» Given text:
Grow Local: Got Stone Fruit?

June 19, 2014 § 5 Comments

The recent hot, hot days have kicked off the ripening process for stone fruit trees here in the 650. The 75-year-old apricot tree in my backyard is heavy with pale-orange, blush-kissed fruit. Every morning for the past week, I’ve stood under that tree, looking up and pondering which small treasures to pick for the day. Which will be fragrant and ripe, and which should stay put for a few more days?

Apricots on the tree

Which beauty to pick now?

And if that weren’t happiness enough, my neighbor’s front-yard plum tree is dropping warm, juicy red-purple fruit right onto the sidewalk. Other neighbors stop by late in the day to pick up a few with their kids or while taking the evening constitutional with their dogs. The calendar might say that it’s still spring, but it feels like midsummer already.

Santa Rosa plums, ripe on the tree

Santa Rosa plums in the 650

Why do a couple of old fruit trees give me such a thrill? Maybe it’s the history — the fact that these trees have been part of the neighborhood since, well, since the houses were built 75 years ago. It’s nice to see a little of the peninsula’s past still in place here and there. I’m not exactly the tree-hugging type, but I can’t help but be impressed by the hardiness of these trees, whose branches are laden with fruit every year! They thrive without much more help from us than an annual pruning and some water. (Or in my case, almost no water, as the drip system in my yard is on the fritz.) Local and organic? Oh yeah.

I think, more than anything, it’s the sensory experience of summer fruit that I love. The colors are so beautiful and vibrant! Apricots range from yellow with pale green (unripe) to orange-pink, some with a freckling or blush of red (ripe).

» Complete the following:
- A) According to the stone fruit post, why has the writer's apricot tree been getting almost no water?
- B) Resume the stone fruit post after its final sentence, keeping its voice and subject.

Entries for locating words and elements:
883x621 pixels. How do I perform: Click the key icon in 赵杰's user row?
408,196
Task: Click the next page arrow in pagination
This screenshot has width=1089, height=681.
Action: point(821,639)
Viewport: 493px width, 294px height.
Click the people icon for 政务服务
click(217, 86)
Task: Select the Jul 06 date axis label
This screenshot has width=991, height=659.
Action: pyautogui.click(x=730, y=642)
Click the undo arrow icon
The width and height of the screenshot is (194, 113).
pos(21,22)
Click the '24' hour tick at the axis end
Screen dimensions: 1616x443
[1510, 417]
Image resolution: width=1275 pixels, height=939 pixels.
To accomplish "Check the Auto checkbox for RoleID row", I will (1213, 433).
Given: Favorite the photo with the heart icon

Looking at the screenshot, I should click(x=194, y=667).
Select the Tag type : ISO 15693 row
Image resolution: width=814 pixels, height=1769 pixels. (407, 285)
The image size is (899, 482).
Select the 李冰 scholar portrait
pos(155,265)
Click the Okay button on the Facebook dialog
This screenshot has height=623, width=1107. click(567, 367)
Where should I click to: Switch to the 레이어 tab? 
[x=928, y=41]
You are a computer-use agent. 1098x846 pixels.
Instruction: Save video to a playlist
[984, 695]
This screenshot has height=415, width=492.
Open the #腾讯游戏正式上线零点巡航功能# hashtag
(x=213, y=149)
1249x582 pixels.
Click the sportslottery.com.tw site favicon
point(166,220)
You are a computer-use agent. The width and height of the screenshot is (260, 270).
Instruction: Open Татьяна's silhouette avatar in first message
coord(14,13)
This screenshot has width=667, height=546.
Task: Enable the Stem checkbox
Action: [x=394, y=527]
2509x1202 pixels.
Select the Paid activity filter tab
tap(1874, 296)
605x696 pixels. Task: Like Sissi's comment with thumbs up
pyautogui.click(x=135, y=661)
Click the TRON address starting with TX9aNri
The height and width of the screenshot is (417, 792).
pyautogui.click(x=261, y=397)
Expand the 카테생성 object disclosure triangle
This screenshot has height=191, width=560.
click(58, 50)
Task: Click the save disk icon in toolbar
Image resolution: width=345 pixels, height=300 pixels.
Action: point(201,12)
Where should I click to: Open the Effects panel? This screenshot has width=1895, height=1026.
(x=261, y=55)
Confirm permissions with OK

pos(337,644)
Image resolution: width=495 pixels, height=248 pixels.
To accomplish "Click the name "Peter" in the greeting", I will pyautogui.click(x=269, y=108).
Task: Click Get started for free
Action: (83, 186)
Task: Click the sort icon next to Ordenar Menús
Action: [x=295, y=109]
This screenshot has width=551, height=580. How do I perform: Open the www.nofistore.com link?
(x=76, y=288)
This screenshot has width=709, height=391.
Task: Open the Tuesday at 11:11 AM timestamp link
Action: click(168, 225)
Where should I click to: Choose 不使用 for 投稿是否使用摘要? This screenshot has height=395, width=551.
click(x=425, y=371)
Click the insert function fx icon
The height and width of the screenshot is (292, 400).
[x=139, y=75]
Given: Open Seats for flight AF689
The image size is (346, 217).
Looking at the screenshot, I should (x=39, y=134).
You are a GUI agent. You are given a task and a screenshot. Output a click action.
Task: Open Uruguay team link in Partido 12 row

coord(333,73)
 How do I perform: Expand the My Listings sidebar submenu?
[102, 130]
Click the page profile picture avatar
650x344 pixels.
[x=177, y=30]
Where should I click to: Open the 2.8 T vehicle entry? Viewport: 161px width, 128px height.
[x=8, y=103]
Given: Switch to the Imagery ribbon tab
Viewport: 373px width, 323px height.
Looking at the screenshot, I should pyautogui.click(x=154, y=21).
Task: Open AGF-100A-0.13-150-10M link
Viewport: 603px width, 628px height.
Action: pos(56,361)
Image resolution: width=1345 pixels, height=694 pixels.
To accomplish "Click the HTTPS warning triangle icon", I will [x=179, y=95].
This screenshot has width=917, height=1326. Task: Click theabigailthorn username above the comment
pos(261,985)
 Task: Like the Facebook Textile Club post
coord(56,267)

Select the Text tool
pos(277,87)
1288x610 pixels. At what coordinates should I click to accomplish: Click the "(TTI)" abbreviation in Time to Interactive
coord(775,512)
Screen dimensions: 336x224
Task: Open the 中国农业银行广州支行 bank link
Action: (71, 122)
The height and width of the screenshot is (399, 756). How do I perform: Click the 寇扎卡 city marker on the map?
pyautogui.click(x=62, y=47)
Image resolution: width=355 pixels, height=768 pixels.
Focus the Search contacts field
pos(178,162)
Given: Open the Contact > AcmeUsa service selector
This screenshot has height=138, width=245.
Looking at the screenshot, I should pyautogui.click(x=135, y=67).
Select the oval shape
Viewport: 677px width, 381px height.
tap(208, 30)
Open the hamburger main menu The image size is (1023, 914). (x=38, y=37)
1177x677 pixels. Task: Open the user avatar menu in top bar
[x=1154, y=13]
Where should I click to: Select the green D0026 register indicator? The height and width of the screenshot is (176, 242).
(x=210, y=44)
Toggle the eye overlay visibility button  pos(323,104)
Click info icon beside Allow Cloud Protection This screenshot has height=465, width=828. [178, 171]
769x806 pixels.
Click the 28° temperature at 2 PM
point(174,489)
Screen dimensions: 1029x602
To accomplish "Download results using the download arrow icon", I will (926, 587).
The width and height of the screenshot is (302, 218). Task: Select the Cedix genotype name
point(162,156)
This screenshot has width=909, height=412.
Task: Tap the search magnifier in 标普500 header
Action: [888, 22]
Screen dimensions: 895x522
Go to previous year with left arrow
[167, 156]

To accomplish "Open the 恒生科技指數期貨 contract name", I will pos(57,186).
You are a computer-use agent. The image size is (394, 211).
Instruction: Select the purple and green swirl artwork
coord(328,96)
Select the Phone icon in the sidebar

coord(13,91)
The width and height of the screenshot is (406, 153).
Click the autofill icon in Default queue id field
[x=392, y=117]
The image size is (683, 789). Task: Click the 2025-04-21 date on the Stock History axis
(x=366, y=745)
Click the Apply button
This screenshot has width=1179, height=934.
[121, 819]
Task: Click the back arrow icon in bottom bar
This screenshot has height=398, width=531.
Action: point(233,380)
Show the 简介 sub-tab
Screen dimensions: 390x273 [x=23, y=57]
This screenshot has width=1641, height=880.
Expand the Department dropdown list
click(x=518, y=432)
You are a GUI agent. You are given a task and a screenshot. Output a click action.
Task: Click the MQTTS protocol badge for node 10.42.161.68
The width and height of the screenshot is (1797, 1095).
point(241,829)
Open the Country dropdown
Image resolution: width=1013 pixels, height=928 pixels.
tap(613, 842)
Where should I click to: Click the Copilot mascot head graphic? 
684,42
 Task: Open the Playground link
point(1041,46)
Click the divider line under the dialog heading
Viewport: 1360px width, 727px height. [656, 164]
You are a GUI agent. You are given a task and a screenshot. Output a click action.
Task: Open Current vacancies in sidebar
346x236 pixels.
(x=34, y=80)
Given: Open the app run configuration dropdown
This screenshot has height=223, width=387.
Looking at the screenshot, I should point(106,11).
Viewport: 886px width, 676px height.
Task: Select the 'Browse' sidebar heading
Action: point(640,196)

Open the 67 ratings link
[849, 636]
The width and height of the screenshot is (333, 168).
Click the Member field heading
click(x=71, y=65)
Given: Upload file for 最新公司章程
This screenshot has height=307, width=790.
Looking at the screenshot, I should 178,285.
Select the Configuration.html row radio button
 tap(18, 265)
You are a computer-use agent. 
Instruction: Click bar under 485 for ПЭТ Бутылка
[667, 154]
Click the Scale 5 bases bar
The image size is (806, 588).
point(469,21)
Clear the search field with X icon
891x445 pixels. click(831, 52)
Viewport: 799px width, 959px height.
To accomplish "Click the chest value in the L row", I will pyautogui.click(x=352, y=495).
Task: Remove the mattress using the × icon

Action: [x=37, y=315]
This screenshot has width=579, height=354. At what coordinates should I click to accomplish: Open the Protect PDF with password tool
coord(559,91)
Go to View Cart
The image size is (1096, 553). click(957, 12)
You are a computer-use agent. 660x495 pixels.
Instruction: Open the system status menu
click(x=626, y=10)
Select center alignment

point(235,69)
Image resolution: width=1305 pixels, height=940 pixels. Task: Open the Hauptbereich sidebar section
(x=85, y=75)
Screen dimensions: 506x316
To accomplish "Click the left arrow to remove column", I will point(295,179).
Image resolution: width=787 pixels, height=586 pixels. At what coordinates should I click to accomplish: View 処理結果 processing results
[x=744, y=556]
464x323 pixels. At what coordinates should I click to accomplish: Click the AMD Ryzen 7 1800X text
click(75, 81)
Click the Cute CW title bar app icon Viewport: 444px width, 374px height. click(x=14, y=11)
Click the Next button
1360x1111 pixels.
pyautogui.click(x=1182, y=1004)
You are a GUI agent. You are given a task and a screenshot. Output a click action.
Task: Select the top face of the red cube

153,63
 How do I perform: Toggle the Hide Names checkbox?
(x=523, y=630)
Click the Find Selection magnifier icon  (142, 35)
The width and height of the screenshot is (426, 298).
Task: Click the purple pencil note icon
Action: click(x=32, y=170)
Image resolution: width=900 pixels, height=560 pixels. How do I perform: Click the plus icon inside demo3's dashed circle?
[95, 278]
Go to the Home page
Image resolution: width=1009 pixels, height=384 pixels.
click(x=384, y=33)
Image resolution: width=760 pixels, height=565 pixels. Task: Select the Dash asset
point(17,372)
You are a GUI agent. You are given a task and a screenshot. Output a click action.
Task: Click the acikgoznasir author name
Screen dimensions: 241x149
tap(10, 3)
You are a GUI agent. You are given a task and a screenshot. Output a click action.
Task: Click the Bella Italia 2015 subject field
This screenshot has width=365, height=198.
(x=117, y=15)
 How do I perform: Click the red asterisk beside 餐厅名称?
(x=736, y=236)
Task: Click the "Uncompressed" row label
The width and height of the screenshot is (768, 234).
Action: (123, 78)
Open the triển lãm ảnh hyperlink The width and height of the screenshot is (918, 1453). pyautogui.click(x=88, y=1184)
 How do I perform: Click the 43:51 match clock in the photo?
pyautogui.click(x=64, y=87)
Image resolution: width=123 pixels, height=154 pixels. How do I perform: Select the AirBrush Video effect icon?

» Task answers:
- A) The drip system in the writer's yard is on the fritz, so the tree has received almost no water.

- B)
Beautiful apricots from my backyard

Beautiful apricots from my backyard

Plums are deep red when less ripe, becoming red-purple with a bloom of blue when ripe.

Santa Rosa Plums

Plums: reds aren’t quite ripe, while the purples are just about ready

Then there’s the scent of ripe fruit, which is like perfume: honeyed, floral, complex. (Smelling the stem end of an apricot or plum with get your mouth watering, if the fruit is ripe.) And the flavor is equally complex — sweet and slightly tart at the same time.

Apricots and plums have a short season, which is another reason that they’re so special. Unlike berries, which we’re seeing almost year-round, apricots and plums are best in summer when they’re sun-ripened and ready for harvest. If you have the good fortune to have an apricot or plum tree in your yard, then you know that these fruits are best when harvested fresh from the tree and eaten, canned, or frozen within a couple of days. Unripe fruit can be kept at room temperature and will soften, but won’t get sweeter (it needs heat and sun for that). I don’t recommend storing apricots or plums in the refrigerator, as they tend to get “mealy.” My best advice for tree-ripened apricots and plums: use ’em or lose ’em.

Need some ideas?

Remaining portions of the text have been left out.